OK, wake up and strap yourself in for the hardest part. The enzymes and transporters matter clinically, because defects at any step can produce genetic dyslipidemia and nearly every step represents a potential therapeutic target.
Cholesterol homeostasis is tightly regulated with the liver serving as the central clearinghouse. Two interconnected pathways govern lipoprotein metabolism: (i) the exogenous pathway on the left of the image below, which addressed dietary cholesterol and cholesterol in the bile, and (ii) the endogenous pathway on the right of the picture below, which addresses cholesterol synthesis in the liver and other aspects of its metabolism.
In the exogenous pathway, dietary cholesterol mixes with biliary cholesterol in the intestinal lumen, is micellized, and transported into enterocytes via the NPC1L1 transporter. Of interest, that micellization process is blocked by plant stanols and sterols and the NPC19L1 transporter is blocked by the medication, ezetimibe, as we will discuss in the in the next blog. Cholesterol is esterified and packaged with triglycerides and apolipoprotein B-48 into chylomicrons. A significant fraction of intestinal cholesterol is pumped back into the lumen via ABCG5 and ABCG8 and ultimately excreted. FYI, if ABCG5/G8 are mutated, you will develop sitosterolemia! Bile acids are reabsorbed in the distal ileum and return to the liver via the portal circulation. That is why people without a terminal ileum get bile acid diarrhea and have low cholesterol levels. Did you know that a randomized clinical trial back in the 1970s-80s (the “POSCH” trial) evaluated partial ileal bypass surgery to lower cholesterol by enhancing bile acid loss? It reduced LDL cholesterol by 35-40%, reduced ASCVD events, and cardiovascular disease mortality (Buchwald H, et al. N Engl J Med 1990;323:946–955). That study validated LDL receptor upregulation as a therapeutic target, which is the basis of statin, ezetimibe, and other LDL-lowering therapies, as we will discuss in the next post. This also is why bile acid binding resins lower cholesterol, as discussed in Part II.

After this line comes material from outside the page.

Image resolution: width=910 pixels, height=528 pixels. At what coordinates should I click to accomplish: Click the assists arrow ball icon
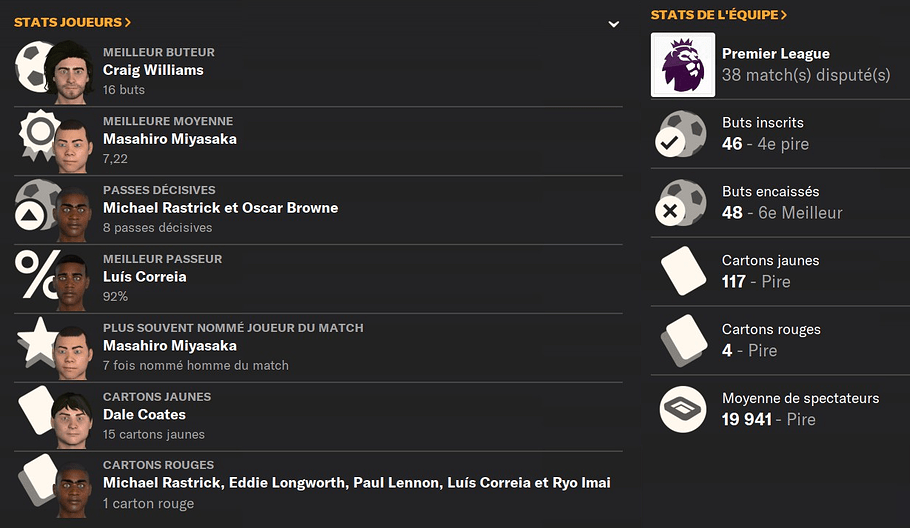tap(36, 204)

Chylomicrons enter the circulation through the lymphatic system, acquire apolipoprotein CII (which activates lipoprotein lipase [LPL]) and apolipoprotein E, and interact with LPL in muscle, heart, and adipose tissue. LPL hydrolyzes triglycerides, releasing free fatty acids for energy use or storage. The resulting chylomicron remnants are smaller, cholesterol-enriched particles that can be taken up by the liver via apo E or contribute to atherosclerosis.

In the endogenous pathway, the liver packages cholesterol and triglycerides with apolipoprotein B-100 into VLDL particles. VLDL also acquires apo CII and Apo E. As it circulates, LPL mediates triglyceride hydrolysis, leaving behind IDL particles. IDL can be cleared by the liver via apo E or further processed by hepatic lipase (HL), ultimately forming LDL. Once again, each of these lipoproteins and enzymes can be mutated and cause dyslipidemia; they can be harnessed as targets for drug therapy.
Thought Experiment Before Part II
That is enough physiology for today. You’ve made it through the hardest part. One final question to think about: What happens to LDL cholesterol if someone has defective LDL receptors or not enough of them?
We’ll answer that next Sunday in Part II: Hypercholesterolemia - Causes and Treatment, Explained. There we start reviewing the direct clinical application of the material above. It’s lighter from here on, I promise!
Note on references: This post reflects well-established lipid and lipoprotein biology. The concepts discussed are foundational and drawn from lectures I have delivered for the past 23 years. More details can be found in standard lipid textbooks and clinical guidelines; therefore, references are limited to image sources and a small number of illustrative primary citations.


I appreciate this review!
I’m curious to know your thoughts on the use of stenols/sterols as a nutritional supplement starting point in patients who have mild cholesterol elevation but are apprehensive about starting a statin. Alongside other lifestyle modifications, of course.
Some very important explanations in this post; for example:
“It is critical to understand the difference between “LDL-C” – the cholesterol carried by LDL, and “LDL” – the particle that carries the cholesterol.”